Cercare sulla superficie del nuovo coronavirus il lasciapassare che consente l'accesso alle cellule: è la sfida che affrontano in queste settimane i ricercatori di tutto il mondo, nel tentativo di trovare nuovi bersagli terapeutici per il COVID-19. Alcune analisi genetiche e microscopiche avrebbero identificato una "chiave" su una proteina superficiale del virus che sembra spianargli la strada di ingresso nell'organismo; altri studi si concentrano, invece, su alcuni specifici recettori delle cellule umane, le "porte" che il SARS-CoV-2 usa per entrare.
primo indiziato: un enzima. Il nuovo coronavirus sembra diffondersi più rapidamente di quello della SARS, e ha infettato finora 10 volte più persone. Come spiega un articolo su Nature, il SARS-CoV-2 contagia l'organismo ospite usando una proteina sulla sua superficie, la spicola, che si lega alla membrana cellulare della "vittima" in un processo facilitato da diversi enzimi.

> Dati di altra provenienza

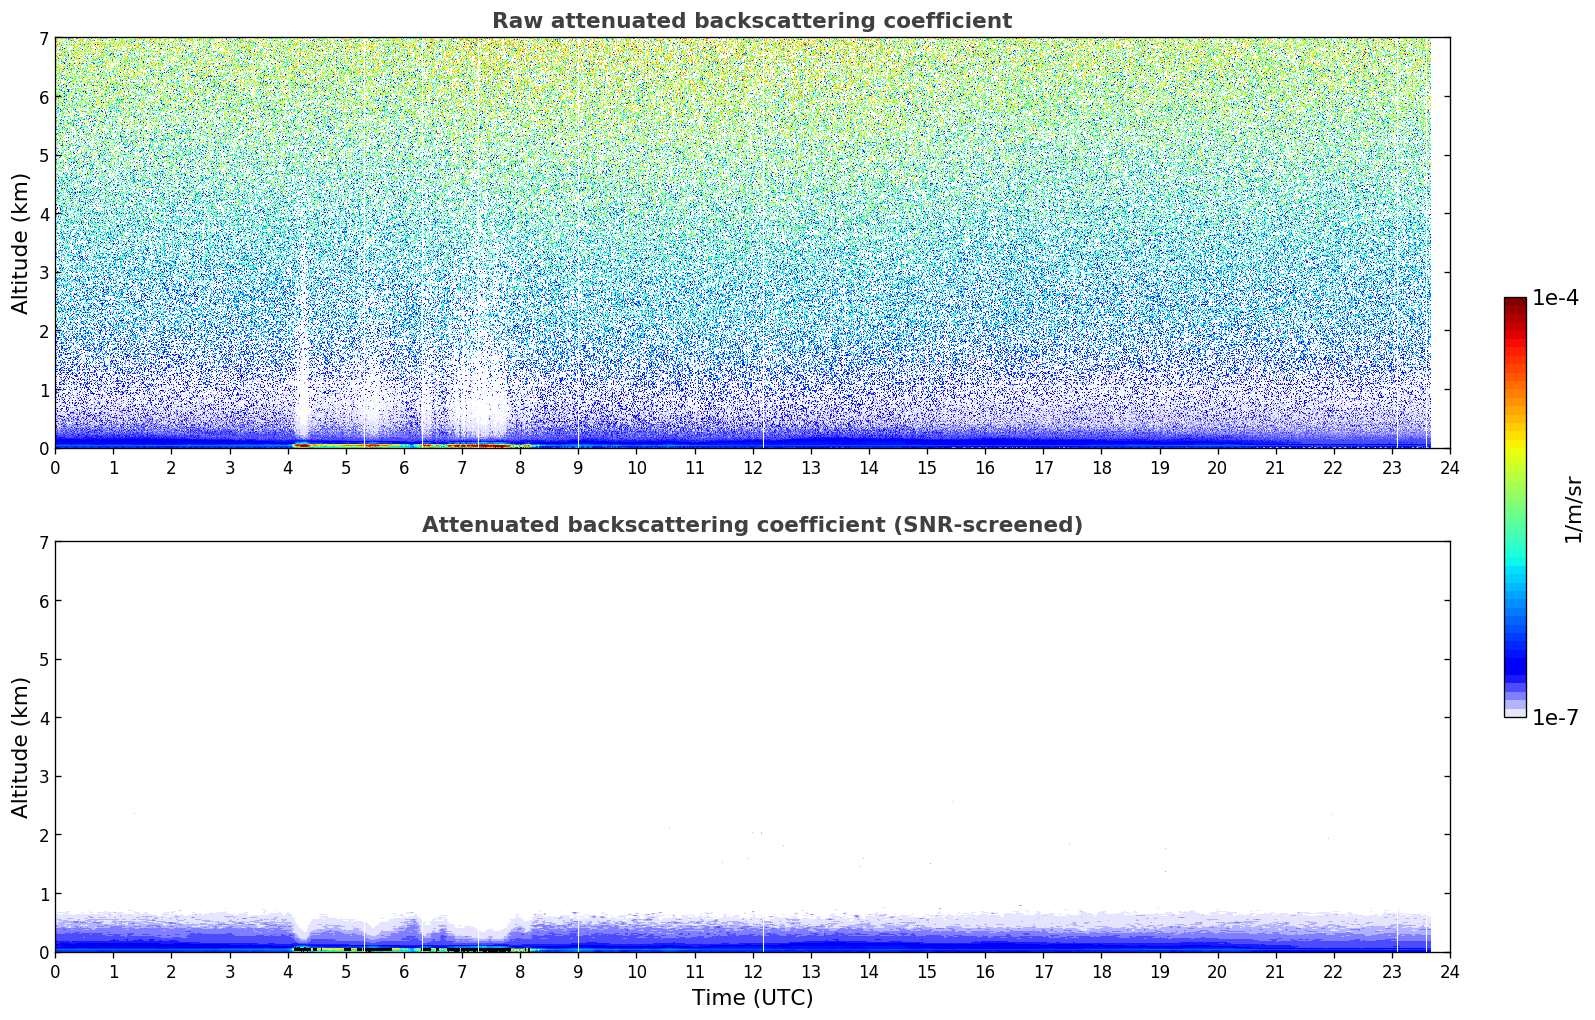
Task: Click the 5 km tick on bottom plot
Action: tap(43, 660)
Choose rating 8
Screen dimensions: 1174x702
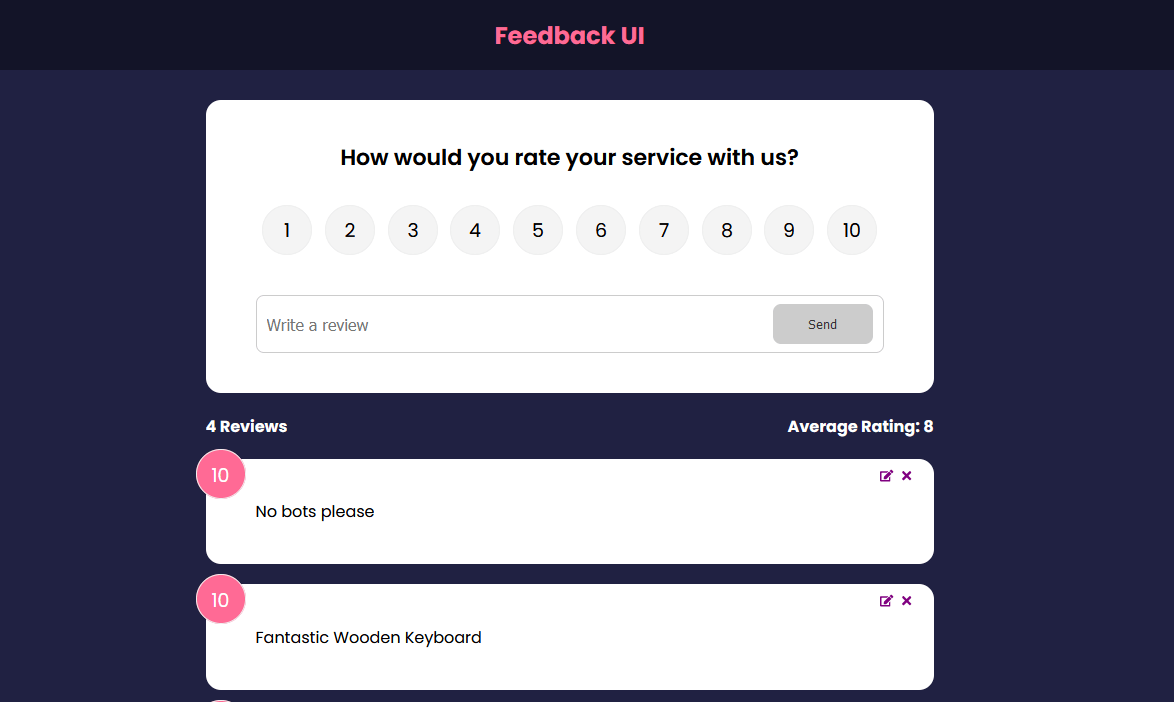pos(726,230)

Analisi genetiche del nuovo coronavirus, come quella pubblicata sul server ChinaXiv da Li Hua, biologo strutturale dell'Università di Scienze e Tecnologie di Huazhong di Wuhan, suggeriscono che la spicola del SARS-CoV-2 sia diversa da quelle di altri coronavirus suoi "parenti", e che sulla superficie di questa proteina vi sia un sito attivato da un enzima delle cellule ospiti, la furina.
La furina si trova non solo nei polmoni umani, ma anche su molti altri organi e tessuti, come fegato e intestino tenue. Forse proprio la presenza di questo enzima potrebbe spiegare alcuni sintomi registrati da pazienti con sintomi gravi da COVID-19, come l'insufficienza epatica. Se l'ipotesi si rivelasse fondata, questo implicherebbe che il nuovo coronavirus ha la potenzialità di attaccare più organi.

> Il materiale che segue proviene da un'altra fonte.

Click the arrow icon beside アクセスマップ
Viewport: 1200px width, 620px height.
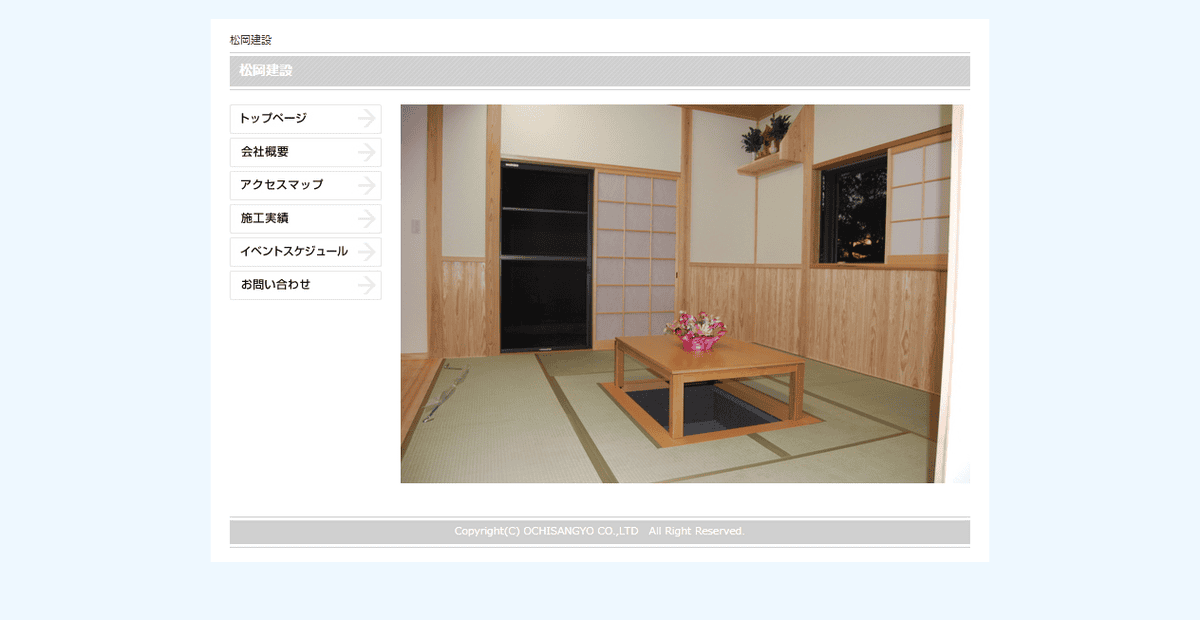(x=367, y=185)
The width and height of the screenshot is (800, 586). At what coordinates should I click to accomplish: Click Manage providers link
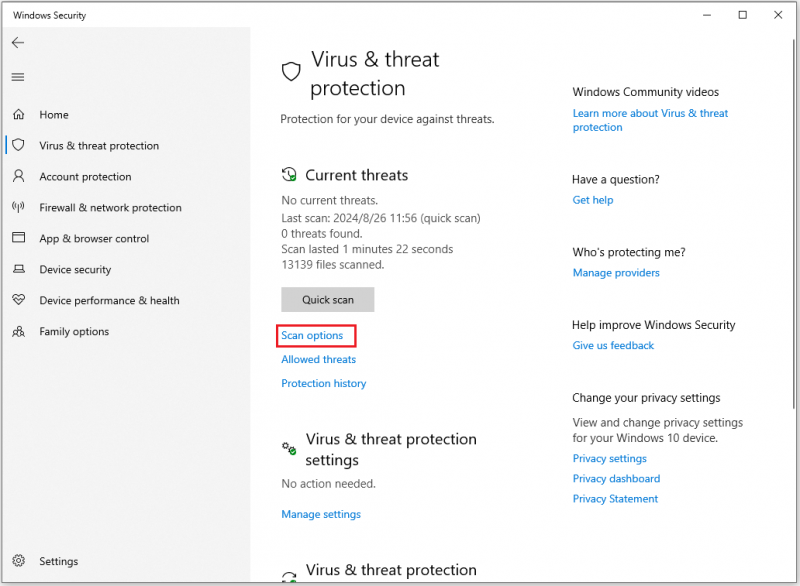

Dubbi. Anche altri gruppi di lavoro hanno messo gli occhi sul sito di attivazione della furina, che sostengono possa facilitare la trasmissione del SARS-CoV-2 tra uomo a uomo. Gli stessi siti si trovano anche su altri virus che si diffondono facilmente nella popolazione, come quelli di alcune forme serie di influenza (in questo caso non sono localizzati sulla spicola, ma su una proteina chiamata emoagglutinina). L'ipotesi furina non convince però del tutto la comunità scientifica. Alcuni virologi ricordano che spicola ed emoagglutinina - le proteine sulla superficie di coronavirus e di virus influenzali - non si assomigliano affatto, e che finora il SARS-CoV-2 ha avuto un comportamento così imprevedibile, che servono analisi più approfondite per confermare questa teoria.
Secondo iniziato: un recettore. Gli stessi gruppi di lavoro che studiano la furina, stanno anche cercando molecole, in grado di disattivarla, che potrebbero servire come possibili terapie.
Altri ricercatori stanno invece affrontando il problema sulla sponda opposta, non analizzando la superficie del virus ma quella delle cellule infettate. Jason McLellan, biologo dell'Università del Texas ad Austin, ha dimostrato che la spicola del nuovo coronavirus si lega a un recettore sulle cellule umane - l'enzima di conversione dell'angiotensina 2 (ACE2) - 10 volte più saldamente di come farebbe il virus della SARS. Trovare un farmaco in grado di bloccare questo recettore potrebbe ostacolare l'accesso del patogeno alle cellule.